Boston Magazine | How to Fix the Restaurant Industry
The city's restaurant scene has never looked better from the dining room, but behind kitchen doors, the industry is struggling with thin margins, labor shortages, and a culture of burnout. To survive, today’s top chefs are reinventing everything—and their solutions might just save it all.
By ERIKA ADAMS
The Problem: The Barriers Never End
So you want to open a restaurant in Boston? It’s notoriously difficult, and we’re not just talking about the staggering cost to nab one of the city’s handful of liquor licenses. (Although, yeah, that can run you upward of $400,000.) Chefs who are well versed in putting together a winning menu are also tasked with all the operational headaches that come with restaurant ownership, from managing staff to juggling building upkeep. And then, once you finally get the place open, how do you get people in the door? The path to each new restaurant in Boston is less like a ribbon-cutting and more like a dizzying obstacle course that every prospective owner is forced to run.
Solution 2: Let Someone Else Buy the Liquor License -Alyssa Mikiko DiPasquale Owner, the Koji Club
“First and foremost, we have a licensing agreement instead of a formal lease at the Charles River Speedway. We were really lucky that we were one of the first in those little horse stalls to get a licensing agreement, and we are one of the lucky people who are able to manage the liquor license that is on the property. Otherwise, we would not have been able to open in the city of Boston, period.

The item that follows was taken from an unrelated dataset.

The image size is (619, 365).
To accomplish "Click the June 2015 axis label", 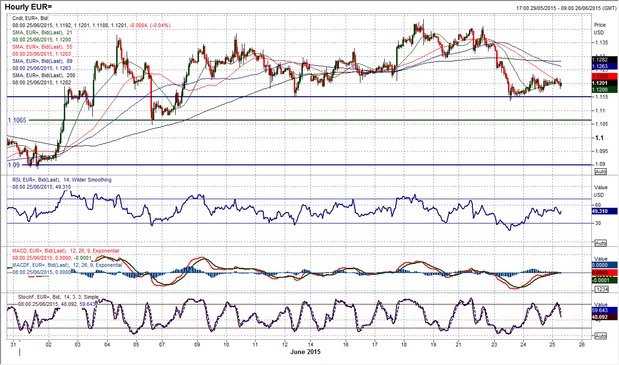I will point(305,352).
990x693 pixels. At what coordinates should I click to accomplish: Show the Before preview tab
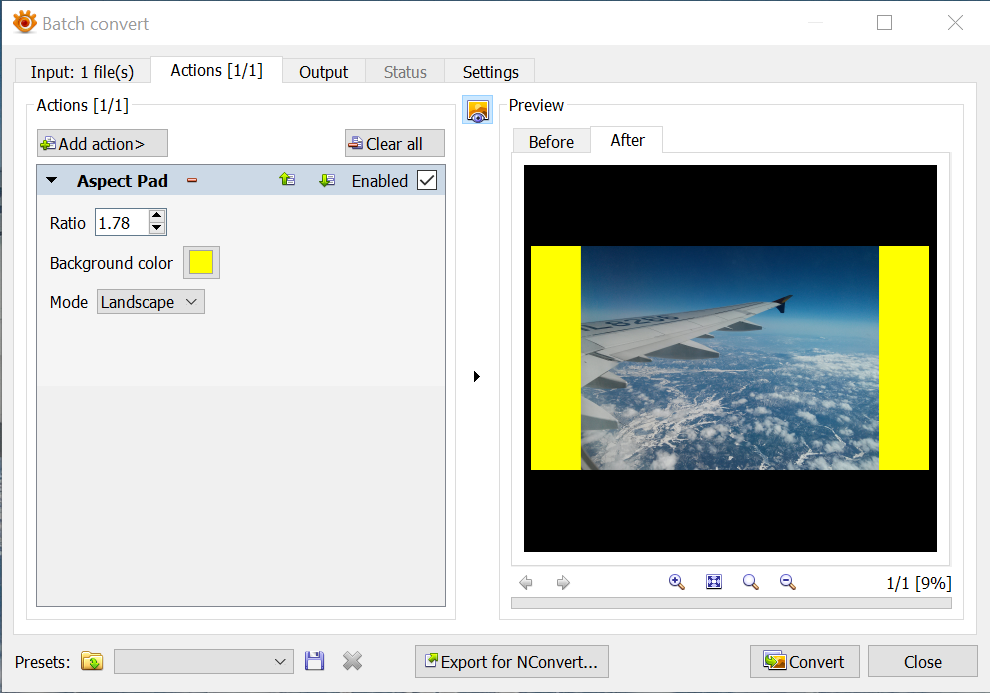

I really like the structure of our landlord at the Speedway owning the liquor license, and us having a management agreement with them. I hope that in future projects, these big guns that have lots of money would own the license and have a management agreement. There are giant national landlords opening things in the city of Boston right now, who have both the money and the power. If you’re in partnership with one of those types of landlords, then maybe you don’t have to go to the back of the line to get something open.”